Posted: 10 June 2022 12:49 pm
News
BHP-shares-10june22_1800x1000_Finder

Shares in the top iron ore miners have climbed 19-29% over the last 6 months, so why are they stumbling today?

A slide in shares of the iron ore majors is among the key reasons for the decline of the ASX benchmark indexes on Friday.

At the time of writing, Fortescue Metals Group (ASX: FMG) was down nearly 5% at $20.49, while larger rivals BHP (ASX: BHP) and Rio Tinto (ASX: RIO) had slipped 2% and 3% respectively.

Why are the FMG, RIO and BHP stock prices under pressure?
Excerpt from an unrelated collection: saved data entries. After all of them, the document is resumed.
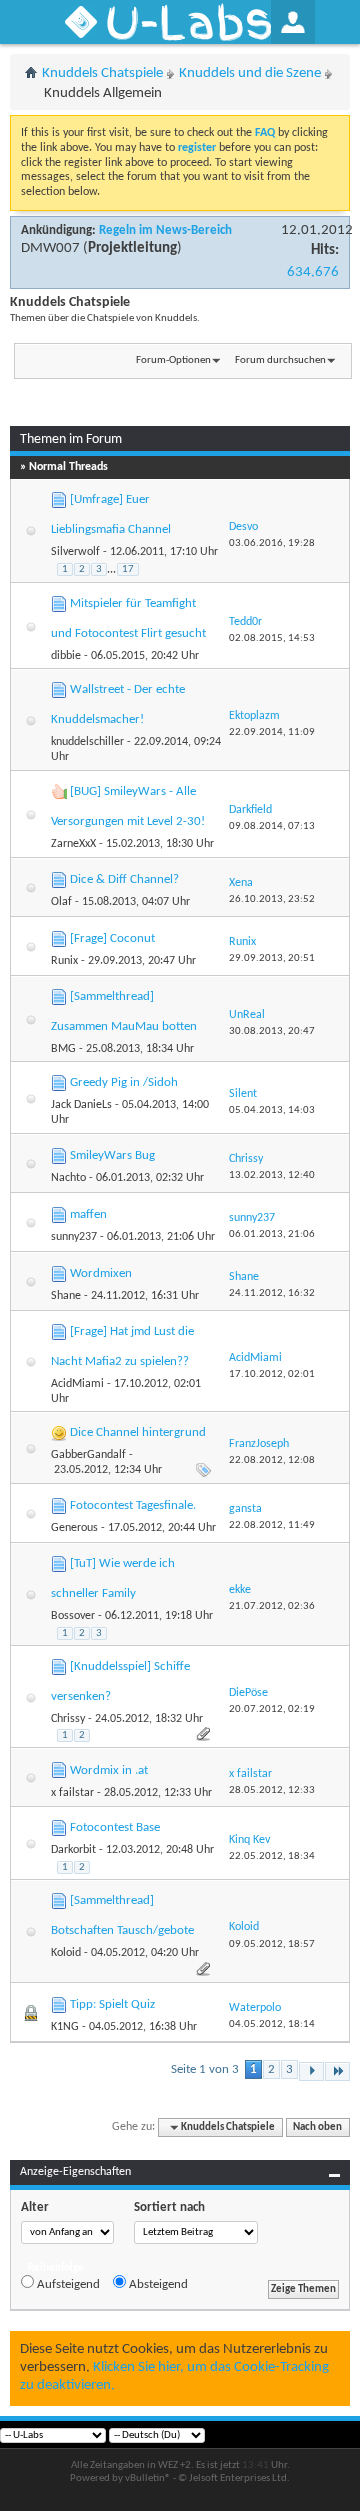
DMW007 (50, 248)
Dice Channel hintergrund (138, 1432)
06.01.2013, (272, 1234)
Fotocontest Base (115, 1827)
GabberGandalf (88, 1455)
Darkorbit (73, 1850)
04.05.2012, (272, 2024)
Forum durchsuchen (280, 360)
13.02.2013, (272, 1175)
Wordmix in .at (109, 1770)
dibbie (66, 656)
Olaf (61, 902)
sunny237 (74, 1237)
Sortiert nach (169, 2207)
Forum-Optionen (173, 360)
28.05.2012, (272, 1790)
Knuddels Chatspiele (102, 73)
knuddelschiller (87, 742)
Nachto (68, 1178)
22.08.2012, (272, 1460)
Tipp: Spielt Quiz (112, 2004)
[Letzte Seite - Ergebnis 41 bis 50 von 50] (337, 2071)
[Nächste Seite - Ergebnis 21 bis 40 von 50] (311, 2071)
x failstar (72, 1793)
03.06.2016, (272, 543)
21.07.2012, (272, 1606)
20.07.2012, (272, 1709)
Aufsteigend (67, 2284)
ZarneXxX (73, 844)
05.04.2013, (272, 1110)
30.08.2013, (272, 1031)
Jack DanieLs (81, 1105)
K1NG (65, 2027)
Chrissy (68, 1719)
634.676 (313, 272)
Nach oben (317, 2127)
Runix (64, 961)
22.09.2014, (272, 732)
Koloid (66, 1953)
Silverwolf (75, 552)
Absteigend (157, 2284)
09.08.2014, (272, 826)
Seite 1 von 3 (205, 2069)
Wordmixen (101, 1273)
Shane (66, 1296)
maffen (88, 1214)
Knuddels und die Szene (250, 73)
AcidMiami (77, 1384)
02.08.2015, (272, 638)
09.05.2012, (272, 1944)
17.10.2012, (272, 1374)
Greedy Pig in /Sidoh (124, 1082)
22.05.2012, (272, 1856)
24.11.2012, (272, 1293)
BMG (63, 1049)
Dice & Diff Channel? (124, 879)
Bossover (73, 1616)
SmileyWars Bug (112, 1155)
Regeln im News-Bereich (165, 230)
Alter (35, 2207)
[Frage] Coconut (112, 938)
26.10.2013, (272, 899)
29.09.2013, (272, 958)
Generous (74, 1528)
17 (128, 569)
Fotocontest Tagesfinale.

Shares in the top miners have seen a strong run over the last few weeks, with momentum coming after China announced that Shanghai had reopened after 2 months of COVID lockdowns, sparking hopes for a rebound in iron ore demand.

But the iron ore price has not been able to sustain the high levels, and on Wednesday snapped the upward momentum, cracking under pressure overnight to slip 1.4% to US$143.82 a tonne.

The latest trigger is worry about the sustainability of the price of the key raw material because of the squeeze on profit margins at Chinese steel mills.

China’s crude steel production fell in 2021 for the first time in 6 years. While the target output was lower this year, it will probably fall further due to the 2-month lockdown that hit demand across the major consumption sectors.

Meanwhile, China’s appetite for many key commodities has remained subdued due to a combination of lockdowns continuing in other major cities and surging international prices.

According to the latest customs data, coal and gas shipments continued to languish in May, while copper imports have also stayed low. This likely signals a slowing down in the world’s second-biggest economy that could hurt demand over the medium term.

Cloudy outlook

The top ASX-listed iron ore miners would be keenly watching these economic indicators because China buys nearly three-fourths of Australia’s ore.

Companies and investors alike are also carefully watching for signals from the major central banks.

US markets overnight tumbled because of fears that the US Federal Reserve will raise interest rates more aggressively than previously expected.

Investors are already spooked after the European Central Bank said it was preparing to hike interest rates next month for the first time since 2011 to curb soaring inflation.

Some are predicting a recession by the second half of 2023 after the World Bank this week cut the global economic growth forecast.

That could risk a slowdown for the commodities market and would have a direct impact on the record profits and dividends that the top miners delivered, thanks to the extended run up in prices during 2021.

Meanwhile, Australian miners are also grappling with rising cost pressures and labour shortages. Macquarie analysts have estimated that rising diesel prices have a negative impact on the large scale iron ore operations of BHP, RIO and Fortescue Metals.